O crime é tipicamente formal e se consuma com a solicitação ou recebimento da vantagem indevida ou aceitação da promessa de tal vantagem, sem que se exija outro resultado.
Por sua vez, o delito de corrupção ativa se materializa no fato do particular oferecer(exibir ou propor para que seja aceita) ou prometer(obrigar-se a dar) vantagem indevida a funcionário público para levá-lo a praticar, omitir ou retardar ato de ofício, que, por óbvio, deve se enquadrar nas atribuições do funcionário. O crime é formal que se consuma com o simples oferecimento, ainda que não aceito, ou com a promessa. Pode praticar o crime qualquer pessoa, inclusive o funcionário, que não aja como tal.
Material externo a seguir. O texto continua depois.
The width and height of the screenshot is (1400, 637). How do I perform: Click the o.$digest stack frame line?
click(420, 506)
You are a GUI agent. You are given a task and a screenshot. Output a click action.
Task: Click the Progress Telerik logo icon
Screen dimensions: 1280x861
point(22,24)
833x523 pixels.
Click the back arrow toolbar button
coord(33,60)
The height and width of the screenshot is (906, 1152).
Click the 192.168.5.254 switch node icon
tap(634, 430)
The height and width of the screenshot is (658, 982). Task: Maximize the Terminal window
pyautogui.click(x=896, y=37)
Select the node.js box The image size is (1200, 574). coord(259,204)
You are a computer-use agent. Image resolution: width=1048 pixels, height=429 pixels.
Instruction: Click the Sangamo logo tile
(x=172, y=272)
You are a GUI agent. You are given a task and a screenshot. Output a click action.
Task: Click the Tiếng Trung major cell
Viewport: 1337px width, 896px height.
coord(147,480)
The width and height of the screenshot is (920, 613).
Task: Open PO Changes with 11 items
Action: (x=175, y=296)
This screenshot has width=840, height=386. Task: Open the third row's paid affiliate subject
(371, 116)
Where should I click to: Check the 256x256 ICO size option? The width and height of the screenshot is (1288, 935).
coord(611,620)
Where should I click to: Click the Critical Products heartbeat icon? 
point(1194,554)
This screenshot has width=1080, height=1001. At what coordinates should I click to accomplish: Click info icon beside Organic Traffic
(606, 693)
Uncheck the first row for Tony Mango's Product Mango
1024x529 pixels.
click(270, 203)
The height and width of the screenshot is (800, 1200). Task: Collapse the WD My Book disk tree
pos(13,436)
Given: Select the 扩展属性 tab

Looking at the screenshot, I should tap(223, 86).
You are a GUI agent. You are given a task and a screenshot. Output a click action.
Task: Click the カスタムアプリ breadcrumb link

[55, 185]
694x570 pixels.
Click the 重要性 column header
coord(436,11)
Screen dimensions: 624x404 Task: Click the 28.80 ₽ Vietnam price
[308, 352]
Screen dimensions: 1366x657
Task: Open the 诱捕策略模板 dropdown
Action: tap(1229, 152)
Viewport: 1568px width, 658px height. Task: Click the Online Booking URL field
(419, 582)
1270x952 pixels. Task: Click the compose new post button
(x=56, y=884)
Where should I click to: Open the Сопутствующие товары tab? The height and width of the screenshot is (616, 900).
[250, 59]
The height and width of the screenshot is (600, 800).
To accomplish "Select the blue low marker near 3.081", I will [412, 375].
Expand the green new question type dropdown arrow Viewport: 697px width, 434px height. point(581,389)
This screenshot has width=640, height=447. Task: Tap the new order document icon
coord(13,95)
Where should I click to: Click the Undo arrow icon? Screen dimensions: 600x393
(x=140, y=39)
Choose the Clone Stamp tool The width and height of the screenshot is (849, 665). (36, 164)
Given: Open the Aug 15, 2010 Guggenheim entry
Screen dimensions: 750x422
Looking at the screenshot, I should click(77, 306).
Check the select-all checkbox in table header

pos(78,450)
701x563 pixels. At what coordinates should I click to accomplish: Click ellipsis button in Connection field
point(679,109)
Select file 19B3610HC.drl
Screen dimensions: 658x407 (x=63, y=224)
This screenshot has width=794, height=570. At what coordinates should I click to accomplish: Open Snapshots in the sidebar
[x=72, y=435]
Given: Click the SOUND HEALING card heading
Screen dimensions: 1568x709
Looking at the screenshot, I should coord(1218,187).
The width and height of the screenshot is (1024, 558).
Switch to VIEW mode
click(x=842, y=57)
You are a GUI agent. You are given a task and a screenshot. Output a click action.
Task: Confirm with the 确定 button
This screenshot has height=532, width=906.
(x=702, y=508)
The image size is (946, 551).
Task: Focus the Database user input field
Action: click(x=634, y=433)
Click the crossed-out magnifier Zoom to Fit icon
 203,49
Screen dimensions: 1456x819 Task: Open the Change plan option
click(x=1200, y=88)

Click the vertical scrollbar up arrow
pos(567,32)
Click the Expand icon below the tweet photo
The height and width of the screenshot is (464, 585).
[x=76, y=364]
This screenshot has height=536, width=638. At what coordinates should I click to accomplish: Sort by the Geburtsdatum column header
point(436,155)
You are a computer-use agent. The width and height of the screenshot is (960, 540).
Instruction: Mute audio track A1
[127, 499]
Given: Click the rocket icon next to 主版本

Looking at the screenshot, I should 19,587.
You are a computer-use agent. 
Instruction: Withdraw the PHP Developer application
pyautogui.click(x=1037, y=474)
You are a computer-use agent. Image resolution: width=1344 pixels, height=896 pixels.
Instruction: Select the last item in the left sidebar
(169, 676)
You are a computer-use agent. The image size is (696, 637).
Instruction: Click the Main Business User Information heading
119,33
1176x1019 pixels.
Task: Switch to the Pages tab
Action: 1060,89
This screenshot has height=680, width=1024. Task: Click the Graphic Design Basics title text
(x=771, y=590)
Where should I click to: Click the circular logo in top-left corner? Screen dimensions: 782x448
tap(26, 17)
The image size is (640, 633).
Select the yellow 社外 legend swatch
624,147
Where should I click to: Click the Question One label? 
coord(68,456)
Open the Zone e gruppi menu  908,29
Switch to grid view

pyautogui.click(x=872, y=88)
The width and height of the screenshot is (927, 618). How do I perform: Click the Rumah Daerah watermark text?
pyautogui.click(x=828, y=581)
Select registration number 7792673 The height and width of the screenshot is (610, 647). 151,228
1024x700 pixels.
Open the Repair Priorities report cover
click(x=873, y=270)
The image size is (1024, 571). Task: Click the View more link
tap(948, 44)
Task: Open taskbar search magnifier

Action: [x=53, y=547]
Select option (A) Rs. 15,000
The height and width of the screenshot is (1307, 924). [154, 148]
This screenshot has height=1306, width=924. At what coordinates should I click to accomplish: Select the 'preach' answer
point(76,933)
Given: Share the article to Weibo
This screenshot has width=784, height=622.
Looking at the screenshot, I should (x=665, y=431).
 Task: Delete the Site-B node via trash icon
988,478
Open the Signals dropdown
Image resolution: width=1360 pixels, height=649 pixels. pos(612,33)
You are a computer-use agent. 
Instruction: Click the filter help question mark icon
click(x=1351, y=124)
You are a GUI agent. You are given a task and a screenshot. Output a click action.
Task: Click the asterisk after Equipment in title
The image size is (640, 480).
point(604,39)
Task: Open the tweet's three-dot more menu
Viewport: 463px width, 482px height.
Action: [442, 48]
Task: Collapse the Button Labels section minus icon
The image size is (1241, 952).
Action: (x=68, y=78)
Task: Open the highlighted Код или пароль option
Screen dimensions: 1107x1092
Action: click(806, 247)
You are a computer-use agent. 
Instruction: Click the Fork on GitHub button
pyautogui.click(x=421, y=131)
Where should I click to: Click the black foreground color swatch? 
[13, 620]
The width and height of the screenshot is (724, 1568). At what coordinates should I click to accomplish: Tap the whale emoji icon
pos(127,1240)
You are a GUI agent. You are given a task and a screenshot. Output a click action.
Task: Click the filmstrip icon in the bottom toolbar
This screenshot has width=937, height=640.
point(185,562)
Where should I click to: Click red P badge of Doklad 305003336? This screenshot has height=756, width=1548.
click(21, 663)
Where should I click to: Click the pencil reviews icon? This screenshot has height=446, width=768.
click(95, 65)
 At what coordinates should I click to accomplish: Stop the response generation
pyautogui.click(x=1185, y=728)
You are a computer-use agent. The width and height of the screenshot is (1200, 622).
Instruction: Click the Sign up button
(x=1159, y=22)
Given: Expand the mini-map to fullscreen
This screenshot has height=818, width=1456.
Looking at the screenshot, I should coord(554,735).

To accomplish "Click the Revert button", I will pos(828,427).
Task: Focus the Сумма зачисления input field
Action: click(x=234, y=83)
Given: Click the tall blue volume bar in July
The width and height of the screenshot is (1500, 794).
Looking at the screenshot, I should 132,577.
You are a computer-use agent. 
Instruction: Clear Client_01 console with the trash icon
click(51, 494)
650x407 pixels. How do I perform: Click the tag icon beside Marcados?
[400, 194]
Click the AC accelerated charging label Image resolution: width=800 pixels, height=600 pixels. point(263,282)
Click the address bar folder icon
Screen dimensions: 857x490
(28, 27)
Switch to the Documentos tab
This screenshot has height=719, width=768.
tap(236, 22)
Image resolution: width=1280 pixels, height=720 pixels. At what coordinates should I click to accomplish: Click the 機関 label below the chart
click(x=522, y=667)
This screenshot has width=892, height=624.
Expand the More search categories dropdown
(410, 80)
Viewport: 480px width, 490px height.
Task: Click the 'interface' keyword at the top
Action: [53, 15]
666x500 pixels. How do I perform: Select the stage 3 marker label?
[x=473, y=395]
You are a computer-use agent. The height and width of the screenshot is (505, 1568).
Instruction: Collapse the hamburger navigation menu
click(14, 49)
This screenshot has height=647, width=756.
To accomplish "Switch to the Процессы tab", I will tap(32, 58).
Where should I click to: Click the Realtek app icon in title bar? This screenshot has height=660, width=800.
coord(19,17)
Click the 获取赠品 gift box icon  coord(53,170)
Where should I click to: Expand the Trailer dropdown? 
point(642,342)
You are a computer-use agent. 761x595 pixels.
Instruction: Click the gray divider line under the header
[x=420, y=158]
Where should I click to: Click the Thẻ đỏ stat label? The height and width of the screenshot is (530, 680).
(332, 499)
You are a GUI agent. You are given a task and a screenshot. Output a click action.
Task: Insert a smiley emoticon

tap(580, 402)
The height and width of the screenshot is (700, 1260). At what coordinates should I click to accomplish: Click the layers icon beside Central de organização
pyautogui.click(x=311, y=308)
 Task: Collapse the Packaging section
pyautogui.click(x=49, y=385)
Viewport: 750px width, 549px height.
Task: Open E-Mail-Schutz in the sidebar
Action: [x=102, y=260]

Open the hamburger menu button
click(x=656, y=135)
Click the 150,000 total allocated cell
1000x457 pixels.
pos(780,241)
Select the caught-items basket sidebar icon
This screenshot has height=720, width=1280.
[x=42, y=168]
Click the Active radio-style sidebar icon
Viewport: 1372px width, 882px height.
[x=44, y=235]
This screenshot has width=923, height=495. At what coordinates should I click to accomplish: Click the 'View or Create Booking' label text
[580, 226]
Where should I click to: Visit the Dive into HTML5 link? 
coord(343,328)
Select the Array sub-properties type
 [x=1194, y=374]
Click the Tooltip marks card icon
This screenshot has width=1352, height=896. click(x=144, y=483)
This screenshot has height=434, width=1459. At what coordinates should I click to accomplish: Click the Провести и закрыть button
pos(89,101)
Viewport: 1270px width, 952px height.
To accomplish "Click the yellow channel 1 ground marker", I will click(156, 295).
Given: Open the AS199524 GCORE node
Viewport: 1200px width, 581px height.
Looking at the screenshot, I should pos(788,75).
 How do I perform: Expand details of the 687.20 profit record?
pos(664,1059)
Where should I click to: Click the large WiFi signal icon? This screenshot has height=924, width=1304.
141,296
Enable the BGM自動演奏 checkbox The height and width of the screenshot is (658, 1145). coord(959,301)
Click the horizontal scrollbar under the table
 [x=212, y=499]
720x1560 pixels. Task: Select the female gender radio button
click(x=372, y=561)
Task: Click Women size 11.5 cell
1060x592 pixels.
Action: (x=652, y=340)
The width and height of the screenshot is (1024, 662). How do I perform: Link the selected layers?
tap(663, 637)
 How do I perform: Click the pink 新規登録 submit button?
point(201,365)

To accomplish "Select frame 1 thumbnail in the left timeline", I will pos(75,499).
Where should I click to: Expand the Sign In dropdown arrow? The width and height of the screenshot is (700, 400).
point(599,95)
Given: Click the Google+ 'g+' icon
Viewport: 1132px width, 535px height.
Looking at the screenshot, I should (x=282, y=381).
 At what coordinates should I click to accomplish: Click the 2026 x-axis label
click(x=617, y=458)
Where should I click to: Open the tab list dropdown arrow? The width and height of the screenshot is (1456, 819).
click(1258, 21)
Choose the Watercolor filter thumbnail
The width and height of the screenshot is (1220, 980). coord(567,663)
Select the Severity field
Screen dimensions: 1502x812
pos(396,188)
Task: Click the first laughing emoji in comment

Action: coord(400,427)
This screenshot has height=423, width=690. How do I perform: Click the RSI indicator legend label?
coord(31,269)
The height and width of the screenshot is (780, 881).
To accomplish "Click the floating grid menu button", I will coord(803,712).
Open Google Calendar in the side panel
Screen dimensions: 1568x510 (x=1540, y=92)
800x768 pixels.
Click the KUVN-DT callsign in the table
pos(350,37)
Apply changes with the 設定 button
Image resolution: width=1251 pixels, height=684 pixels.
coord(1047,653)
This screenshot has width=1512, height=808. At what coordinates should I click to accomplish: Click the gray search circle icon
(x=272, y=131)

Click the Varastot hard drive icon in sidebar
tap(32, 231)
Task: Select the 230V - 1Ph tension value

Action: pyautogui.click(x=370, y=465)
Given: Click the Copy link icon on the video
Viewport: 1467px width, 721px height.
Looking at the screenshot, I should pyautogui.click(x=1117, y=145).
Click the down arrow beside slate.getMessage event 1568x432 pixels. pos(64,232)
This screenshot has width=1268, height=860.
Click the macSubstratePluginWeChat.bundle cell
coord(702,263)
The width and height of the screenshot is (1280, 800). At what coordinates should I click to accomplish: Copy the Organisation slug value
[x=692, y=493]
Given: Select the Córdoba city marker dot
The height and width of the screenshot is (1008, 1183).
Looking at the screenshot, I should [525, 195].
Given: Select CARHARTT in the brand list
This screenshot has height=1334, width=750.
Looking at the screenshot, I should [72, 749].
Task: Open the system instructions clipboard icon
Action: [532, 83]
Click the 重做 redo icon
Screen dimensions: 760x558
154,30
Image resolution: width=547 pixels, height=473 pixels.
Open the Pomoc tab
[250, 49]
O crime de lavagem de dinheiro, à luz do que é disposto no artigo 1º da Lei 9.613/98, é operação financeira ou transação comercial que oculta ou dissimula a incorporação, transitória ou permanente, na economia ou no sistema financeiro do País, de bens, direitos ou valores que direta ou indiretamente são resultado ou produto dos seguintes crimes: tráfico ilícito de entorpecentes ou drogas afins; terrorismo; contrabando ou tráfico de armas, munições ou material destinado à sua produção; extorsão mediante sequestro; praticados contra a Administração Pública; cometidos contra o sistema financeiro nacional; praticados por organização criminosa.
Há, pois, na lavagem de dinheiro a prática de operações concatenadas de ocultação, dissimulação e integração, sendo que esta última constitui última etapa da lavagem, com o emprego dos bens, com aparência de legítimos, no sistema produtivo, por intermédio da criação, aquisição, dentro de negócios jurídicos que seriam chamados de lícitos. Isso revela as proporções do chamado crime organizado.